Organo di revisione contabile e indipendenza

Consiglio di Stato, sez. VI, 23 maggio 2024, n. 4619

Organo di revisione – Indipendenza – Revoca – Condizioni – Accertamento inadempienza – Collaborazione con l’organo consiliare

Ai sensi dell’art 235 Tuel, l’inadempienza quale presupposto della revoca è integrata dal mancato adempimento ai compiti a cui l’organo di revisione è istituzionalmente preposto ai sensi dell’art. 239 Tuel. Solo un’oggettiva e grave violazione dei compiti sopra indicati può giustificare il provvedimento di revoca, a garanzia dell’imparzialità e dell’indipendenza dell’organo di controllo che non è suscettibile di essere revocato ad nutum per contrasto con le scelte dell’amministrazione controllata. Tra le inadempienze rilevanti, il legislatore ha tipizzato la mancata presentazione della relazione alla proposta di deliberazione consiliare del rendiconto entro il termine previsto dall’articolo 239, comma 1, lettera d) che rappresenta l’unica fattispecie di revoca obbligatoria, in ragione della particolare gravità della violazione.

Non può fondare un’autonoma fattispecie di revoca la violazione dei doveri di diligenza qualificata che il revisore è tenuto ad osservare ai sensi dell’art. 240 Tuel, poiché essi costituiscono un mero parametro di valutazione della corretta esecuzione dell’incarico e, quindi, anche della gravità dell’inadempienza (ove diversa da quella tipizzata dall’art. 235, già valutata grave dal legislatore) che giustifica la revoca.
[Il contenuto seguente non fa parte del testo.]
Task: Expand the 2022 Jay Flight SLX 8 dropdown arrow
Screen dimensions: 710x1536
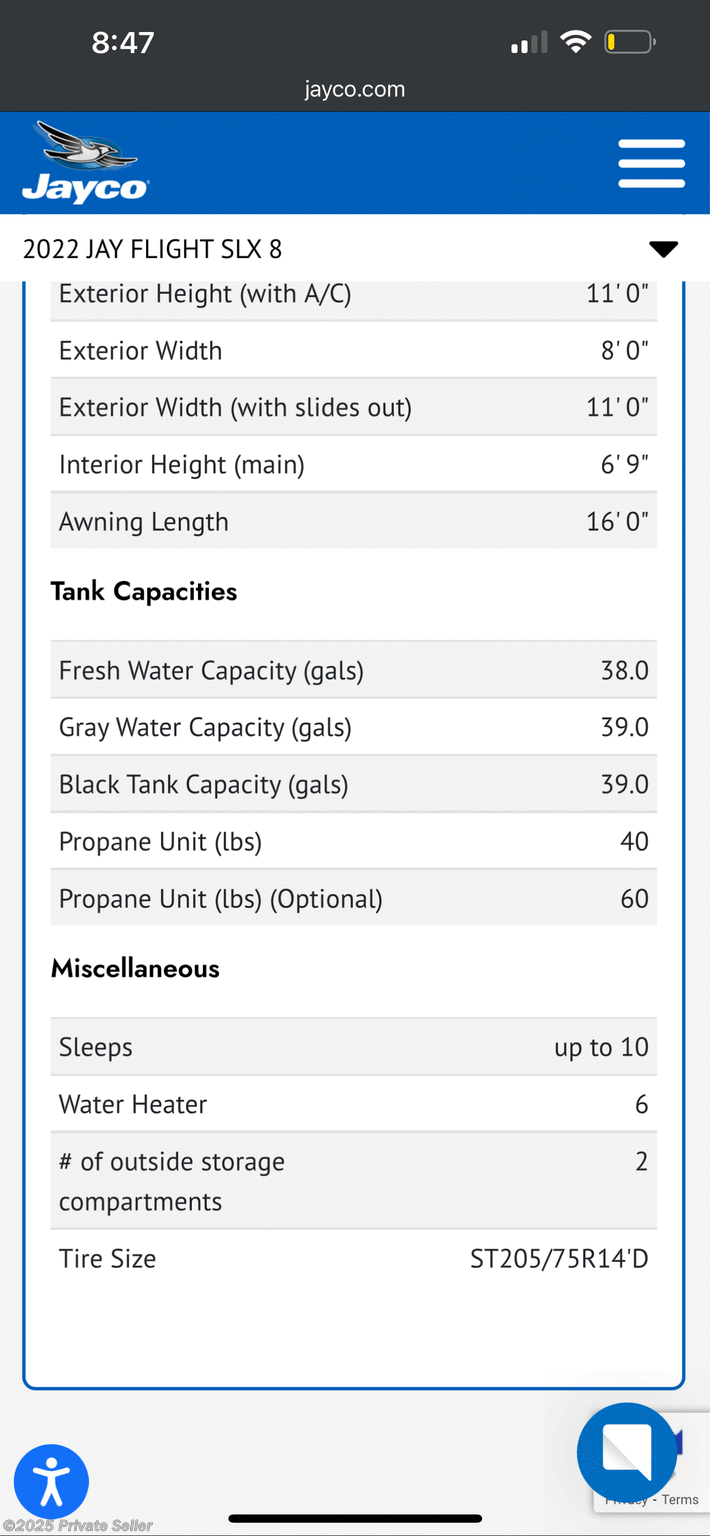Action: pos(663,249)
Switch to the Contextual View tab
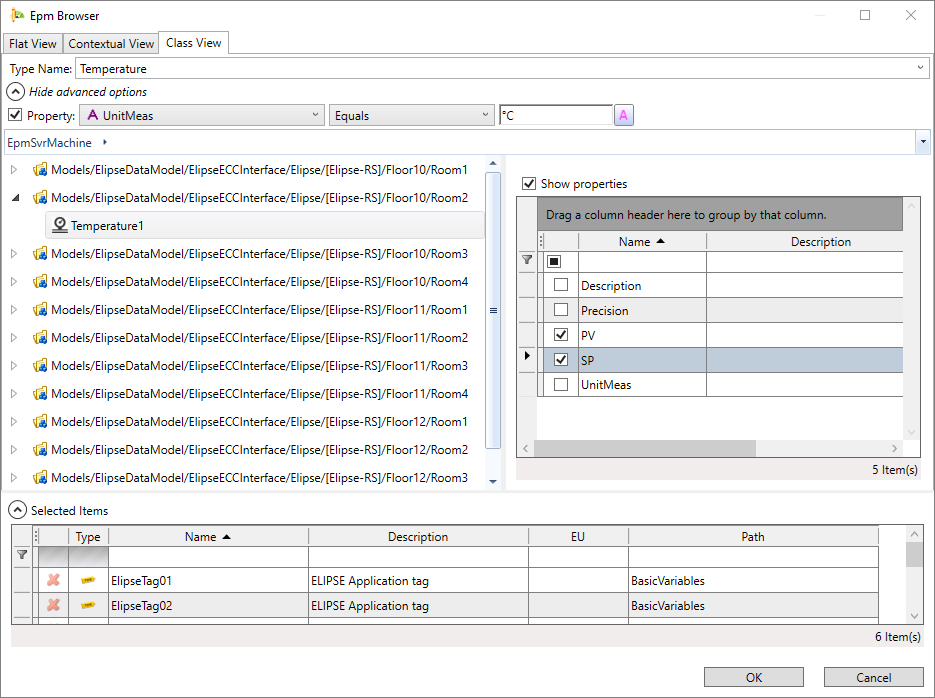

In altri termini, la revoca deve sempre fondarsi sull’inadempienza ai compiti demandati ai revisori dall’art. 239, la cui gravità deve essere accertata e motivata con riguardo al quantum di scostamento dal parametro della diligenza esigibile ai sensi dell’art. 240.

L’indipendenza dei revisori dei conti si esprime nell’integrità e nell’obiettività, la prima garantita dall’alta qualificazione dei soggetti chiamati, la seconda dalla più assoluta imparzialità dell’azione del revisore medesimo. Tale principio è ribadito dall’art. 38 della Direttiva 2006/43/CE Dir. 17/05/2006, n. 2006/43/CE del Parlamento europeo e del Consiglio del 17 maggio 2006, secondo cui gli Stati membri devono assicurare che la revoca e le dimissioni dei revisori legali o delle imprese di revisione contabile possa avvenire solo per giusta causa e non per divergenze di opinione in merito ai contenuti delle determinazioni da prendere.

La collaborazione con l’organo consiliare ai sensi dell’art 239 comma 1 lett a) Tuel si esplica, in concreto, attraverso pareri, rilievi, osservazioni e proposte finalizzate a conseguire una migliore efficienza, produttività ed economicità della gestione.